-- Exercise data follows --

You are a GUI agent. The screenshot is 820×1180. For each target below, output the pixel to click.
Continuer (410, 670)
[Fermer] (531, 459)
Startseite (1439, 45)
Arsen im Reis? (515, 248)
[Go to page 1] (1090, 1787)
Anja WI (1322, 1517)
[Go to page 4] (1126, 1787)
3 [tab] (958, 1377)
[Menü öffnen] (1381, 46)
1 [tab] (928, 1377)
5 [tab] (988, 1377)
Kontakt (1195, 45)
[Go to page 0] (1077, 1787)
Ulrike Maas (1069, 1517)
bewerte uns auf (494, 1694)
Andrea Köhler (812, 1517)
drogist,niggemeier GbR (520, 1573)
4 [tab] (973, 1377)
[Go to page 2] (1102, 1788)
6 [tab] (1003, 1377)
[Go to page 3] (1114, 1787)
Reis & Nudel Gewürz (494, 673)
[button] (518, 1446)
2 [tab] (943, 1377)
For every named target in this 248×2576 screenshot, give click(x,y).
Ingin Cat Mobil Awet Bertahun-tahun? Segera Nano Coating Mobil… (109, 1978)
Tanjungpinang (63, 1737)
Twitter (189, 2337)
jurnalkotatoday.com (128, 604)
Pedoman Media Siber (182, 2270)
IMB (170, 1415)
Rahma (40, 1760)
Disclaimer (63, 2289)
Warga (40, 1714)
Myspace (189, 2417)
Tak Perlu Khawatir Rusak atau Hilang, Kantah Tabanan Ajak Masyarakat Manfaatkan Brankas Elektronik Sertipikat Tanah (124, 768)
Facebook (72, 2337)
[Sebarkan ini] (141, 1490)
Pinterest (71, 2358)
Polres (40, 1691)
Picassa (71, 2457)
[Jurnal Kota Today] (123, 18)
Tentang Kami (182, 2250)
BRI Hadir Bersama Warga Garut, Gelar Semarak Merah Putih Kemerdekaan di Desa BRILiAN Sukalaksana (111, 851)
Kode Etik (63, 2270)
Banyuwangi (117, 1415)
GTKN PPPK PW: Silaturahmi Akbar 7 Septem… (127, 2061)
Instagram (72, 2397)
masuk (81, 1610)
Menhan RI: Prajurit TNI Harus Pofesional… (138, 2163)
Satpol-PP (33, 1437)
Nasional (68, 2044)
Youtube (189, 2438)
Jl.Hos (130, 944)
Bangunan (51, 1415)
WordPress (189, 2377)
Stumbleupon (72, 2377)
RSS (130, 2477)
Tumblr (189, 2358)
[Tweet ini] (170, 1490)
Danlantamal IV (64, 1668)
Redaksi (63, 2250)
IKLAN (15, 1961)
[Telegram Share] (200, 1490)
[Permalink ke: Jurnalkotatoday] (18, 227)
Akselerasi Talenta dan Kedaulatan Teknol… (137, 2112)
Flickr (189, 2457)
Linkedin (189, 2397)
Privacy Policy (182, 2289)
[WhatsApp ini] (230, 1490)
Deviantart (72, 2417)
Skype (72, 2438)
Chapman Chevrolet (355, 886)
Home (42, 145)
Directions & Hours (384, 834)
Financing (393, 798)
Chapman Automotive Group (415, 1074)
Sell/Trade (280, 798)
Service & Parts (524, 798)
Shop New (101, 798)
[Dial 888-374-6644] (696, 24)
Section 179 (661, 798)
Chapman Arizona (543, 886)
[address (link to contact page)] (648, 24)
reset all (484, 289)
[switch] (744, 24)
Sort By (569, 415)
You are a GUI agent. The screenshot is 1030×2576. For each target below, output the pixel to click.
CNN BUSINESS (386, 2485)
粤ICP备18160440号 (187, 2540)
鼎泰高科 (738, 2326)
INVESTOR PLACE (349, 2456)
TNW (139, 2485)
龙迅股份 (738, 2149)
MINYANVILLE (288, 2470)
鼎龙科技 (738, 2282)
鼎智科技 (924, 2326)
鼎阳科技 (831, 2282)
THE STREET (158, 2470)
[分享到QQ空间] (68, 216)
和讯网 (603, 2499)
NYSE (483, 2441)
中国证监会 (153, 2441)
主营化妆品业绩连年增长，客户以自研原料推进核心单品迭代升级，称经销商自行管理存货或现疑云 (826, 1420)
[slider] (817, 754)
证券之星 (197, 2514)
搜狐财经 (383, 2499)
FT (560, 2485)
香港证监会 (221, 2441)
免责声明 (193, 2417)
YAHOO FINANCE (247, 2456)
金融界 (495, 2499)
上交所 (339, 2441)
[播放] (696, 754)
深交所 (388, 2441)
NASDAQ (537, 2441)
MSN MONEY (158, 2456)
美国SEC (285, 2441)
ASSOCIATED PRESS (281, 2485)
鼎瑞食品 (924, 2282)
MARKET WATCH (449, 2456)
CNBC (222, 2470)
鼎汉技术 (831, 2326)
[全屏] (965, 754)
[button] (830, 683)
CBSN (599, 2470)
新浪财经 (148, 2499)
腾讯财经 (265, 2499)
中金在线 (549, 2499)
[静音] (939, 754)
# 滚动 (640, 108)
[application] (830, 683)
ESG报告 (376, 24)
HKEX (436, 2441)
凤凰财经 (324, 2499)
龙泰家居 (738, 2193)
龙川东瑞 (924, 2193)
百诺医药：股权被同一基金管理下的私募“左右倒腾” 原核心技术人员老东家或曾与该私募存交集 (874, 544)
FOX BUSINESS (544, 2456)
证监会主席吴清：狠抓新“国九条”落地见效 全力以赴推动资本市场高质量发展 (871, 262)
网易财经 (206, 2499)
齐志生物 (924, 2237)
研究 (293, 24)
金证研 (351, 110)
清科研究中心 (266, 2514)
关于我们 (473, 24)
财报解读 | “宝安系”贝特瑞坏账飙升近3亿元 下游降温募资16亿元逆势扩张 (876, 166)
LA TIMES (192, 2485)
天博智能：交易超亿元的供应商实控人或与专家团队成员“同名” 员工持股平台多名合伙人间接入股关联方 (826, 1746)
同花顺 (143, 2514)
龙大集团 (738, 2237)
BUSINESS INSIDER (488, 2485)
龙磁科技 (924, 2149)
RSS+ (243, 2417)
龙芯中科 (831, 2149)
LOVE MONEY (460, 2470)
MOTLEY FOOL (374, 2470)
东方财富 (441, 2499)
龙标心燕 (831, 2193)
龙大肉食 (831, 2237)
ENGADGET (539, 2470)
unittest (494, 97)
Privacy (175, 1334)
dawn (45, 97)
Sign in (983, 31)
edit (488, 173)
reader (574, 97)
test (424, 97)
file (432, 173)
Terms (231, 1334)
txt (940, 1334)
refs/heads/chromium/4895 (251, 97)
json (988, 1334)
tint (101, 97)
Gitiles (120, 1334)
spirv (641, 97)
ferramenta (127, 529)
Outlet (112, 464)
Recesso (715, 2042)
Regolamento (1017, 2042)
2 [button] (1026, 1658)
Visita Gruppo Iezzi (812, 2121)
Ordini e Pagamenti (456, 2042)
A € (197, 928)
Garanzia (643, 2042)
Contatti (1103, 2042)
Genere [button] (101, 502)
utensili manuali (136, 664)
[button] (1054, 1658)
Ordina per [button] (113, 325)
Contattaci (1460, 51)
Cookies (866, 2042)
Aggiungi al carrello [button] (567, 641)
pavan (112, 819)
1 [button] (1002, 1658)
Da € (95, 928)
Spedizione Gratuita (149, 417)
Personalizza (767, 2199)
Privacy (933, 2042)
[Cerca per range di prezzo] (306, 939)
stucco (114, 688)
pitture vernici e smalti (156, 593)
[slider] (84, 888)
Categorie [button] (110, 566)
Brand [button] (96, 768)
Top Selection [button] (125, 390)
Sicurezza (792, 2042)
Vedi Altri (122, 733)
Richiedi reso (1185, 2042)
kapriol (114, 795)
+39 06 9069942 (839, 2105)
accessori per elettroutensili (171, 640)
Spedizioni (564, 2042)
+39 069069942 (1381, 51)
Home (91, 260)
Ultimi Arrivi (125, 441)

-- Exercise data concluded --

**Instructions to follow:**
Your reply is to repeat, unchanged, the lines above running from the one with "[application] (830, 683)" up to and including the one with "1 [button] (1002, 1658)".

**Written response:**
[application] (830, 683)
ESG报告 (376, 24)
HKEX (436, 2441)
凤凰财经 (324, 2499)
龙泰家居 (738, 2193)
龙川东瑞 (924, 2193)
百诺医药：股权被同一基金管理下的私募“左右倒腾” 原核心技术人员老东家或曾与该私募存交集 (874, 544)
FOX BUSINESS (544, 2456)
证监会主席吴清：狠抓新“国九条”落地见效 全力以赴推动资本市场高质量发展 (871, 262)
网易财经 (206, 2499)
齐志生物 (924, 2237)
研究 (293, 24)
金证研 (351, 110)
清科研究中心 (266, 2514)
关于我们 (473, 24)
财报解读 | “宝安系”贝特瑞坏账飙升近3亿元 下游降温募资16亿元逆势扩张 (876, 166)
LA TIMES (192, 2485)
天博智能：交易超亿元的供应商实控人或与专家团队成员“同名” 员工持股平台多名合伙人间接入股关联方 (826, 1746)
同花顺 (143, 2514)
龙大集团 (738, 2237)
BUSINESS INSIDER (488, 2485)
龙磁科技 (924, 2149)
RSS+ (243, 2417)
龙芯中科 (831, 2149)
LOVE MONEY (460, 2470)
MOTLEY FOOL (374, 2470)
东方财富 (441, 2499)
龙标心燕 (831, 2193)
龙大肉食 (831, 2237)
ENGADGET (539, 2470)
unittest (494, 97)
Privacy (175, 1334)
dawn (45, 97)
Sign in (983, 31)
edit (488, 173)
reader (574, 97)
test (424, 97)
file (432, 173)
Terms (231, 1334)
txt (940, 1334)
refs/heads/chromium/4895 (251, 97)
json (988, 1334)
tint (101, 97)
Gitiles (120, 1334)
spirv (641, 97)
ferramenta (127, 529)
Outlet (112, 464)
Recesso (715, 2042)
Regolamento (1017, 2042)
2 [button] (1026, 1658)
Visita Gruppo Iezzi (812, 2121)
Ordini e Pagamenti (456, 2042)
A € (197, 928)
Garanzia (643, 2042)
Contatti (1103, 2042)
Genere [button] (101, 502)
utensili manuali (136, 664)
[button] (1054, 1658)
Ordina per [button] (113, 325)
Contattaci (1460, 51)
Cookies (866, 2042)
Aggiungi al carrello [button] (567, 641)
pavan (112, 819)
1 [button] (1002, 1658)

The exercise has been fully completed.